Flood! – A Novel in Pictures


By Eric Drooker (Dark Horse)
ISBN: 978-1-61655-729-4 (HB)                    978-1-59307-676-4(PB)

Win’s Christmas Gift Recommendation: A Book to Truly Immerse Yourself In… 9/10

In the comics biz it’s not too often that something truly different, graphically outstanding and able to subvert or redirect the medium’s established forms comes along. Moreover,

when it does, we usually ignore it whilst whining that there’s nothing fresh or new in view.

Happily that’s not what happened with Eric Drooker’s Flood! – A Novel in Pictures when in was first released in 1992. A New York City native, Drooker is a legendary left-leaning activist, thinker and creator of street art who attended Downtown Community School in the East Village and studied sculpture at Cooper Union before becoming a designer and illustrator.

His covers for The New Yorker are unforgettable, as are his ferociously expressive, eye-catching pieces in The Wall Street Journal, Heavy Metal and World War 3 Illustrated. His drawings and paintings – especially from his graphic novels – have been used in videos for Faith No More and Rage Against the Machine whilst the animated film Howl was the culmination of his extensive collaboration with the poet Allen Ginsberg (Illuminated Poems, Howl: a Graphic Novel).

Drooker’s political stance and creative influences make his pictorial narratives such as Blood Song: a Silent Ballad both contentious and greatly favoured by a readership ranging far beyond the usually cloistered and comfortable confines of the regular comics community.

He has won an American Book Award, Inkpot and Firecracker Award and the artwork for Flood! has been inducted into the Prints & Photographs Division of the Library of Congress.

Drawing on his earliest influences and following the Depression Era-traditions of artists and printmakers such as Frans Masreel, Lynd Ward, Otto Nuckel and Giacomo (please link to White Collar Sep. 28 2016) Patri, Drooker’s first graphic novel is produced in linocuts and spot-colour: consisting of three discrete sections or chapters created between 1986 and 1992.

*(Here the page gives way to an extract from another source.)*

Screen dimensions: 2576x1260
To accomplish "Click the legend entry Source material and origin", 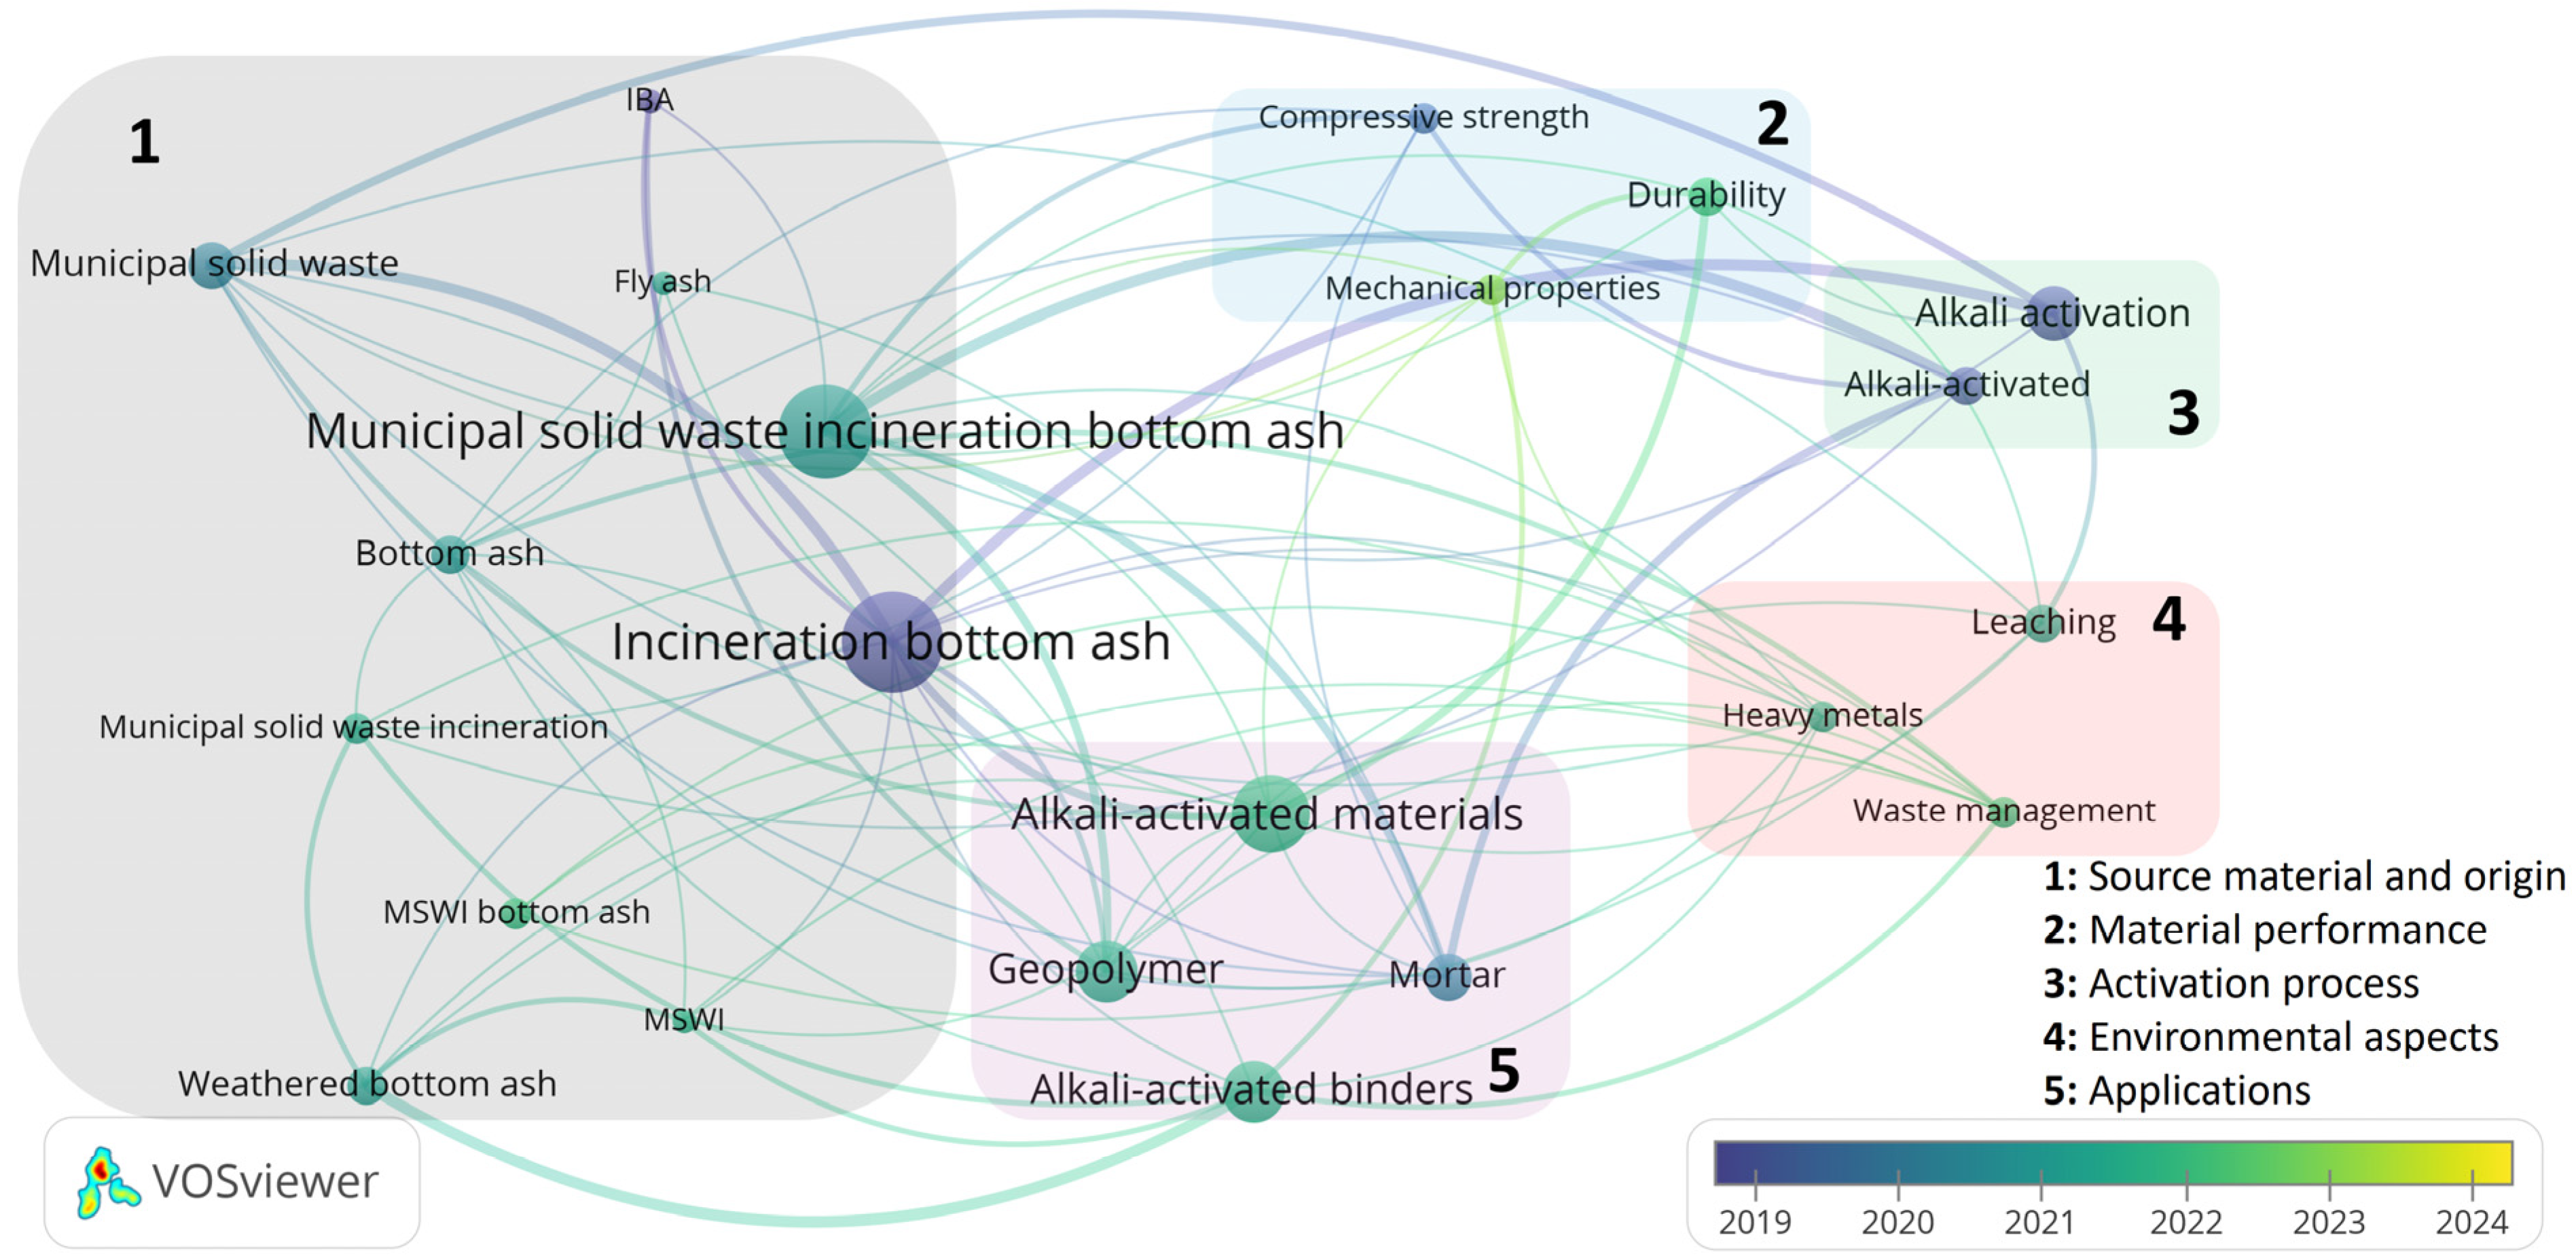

These symbolic, spine-tingling observations and tumultuous progressions are generally dispensed without words as lone protagonists – or perhaps alienated, excluded victims – struggle to survive and find meaning in a world that just don’t care. The Man in View restlessly moves past centres of employment which shut down when you’re not looking, trudging cold, mean, directionless streets and alleys at the bottom of canyon-like skyscrapers or riding bleak subways while the pitiless skies look down and just keep spitting more and more rain…

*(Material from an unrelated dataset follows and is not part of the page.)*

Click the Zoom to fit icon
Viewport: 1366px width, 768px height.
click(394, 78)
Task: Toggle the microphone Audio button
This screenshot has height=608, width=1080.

Following a damning indictment of the modern world and warning of the social apocalypse to come from Luc Sante in his trenchant Introduction, the journey into oblivion begins with ‘Home’ as a simple worker discovers he’s no longer wanted and slowly makes his way back to the little he still possesses, and sees the city and his life in a new way…

That peregrination takes him below the city in ‘L’: into the tunnels trains share with lost, abandoned and forgotten people reduced to their most primal elements…

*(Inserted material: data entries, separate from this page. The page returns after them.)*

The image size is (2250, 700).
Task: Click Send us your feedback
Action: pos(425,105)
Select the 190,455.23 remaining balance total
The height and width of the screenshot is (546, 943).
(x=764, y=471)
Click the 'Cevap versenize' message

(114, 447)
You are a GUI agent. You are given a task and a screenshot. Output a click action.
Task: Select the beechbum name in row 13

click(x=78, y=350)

‘Flood’ then takes us to a lonely garret where an artist and his cat toil to finish a treasured prospective masterpiece as the waters rise all around them. The deluge is here and everything’s about to change forever…

It’s time for one final excursion out into the drowning city…

This is a parable of immense depth and potency; made all the more effective by Drooker’s intense visualisations. We all know the sheer power of images over words, but they also impart greater liberty as the reader’s mind is free to attribute as much meaning to the narrative as their own experiences will allow. The result is sheer poetry – and possibly prophecy…

Flood! – A Novel in Pictures is into its fourth edition now (five if you count the eBook) and this latest release from Dark Horse is a deluxe (167 x 235 mm) hardback in black-&-blue-&white which also includes a revelatory conversation with the artist first seen in Comics Journal as a much longer ‘Interview with Eric Drooker’.

Conducted by Chris Lanier and supplemented with a superabundant wealth of sketches, full pages, roughs and illustrations it adds great insight to what has gone before and sets us up nicely for Drooker’s even better second work – Blood Song: a Silent Ballad

Scary, beautiful and irresistibly evocative, this is a dream vision you must see and will always remember.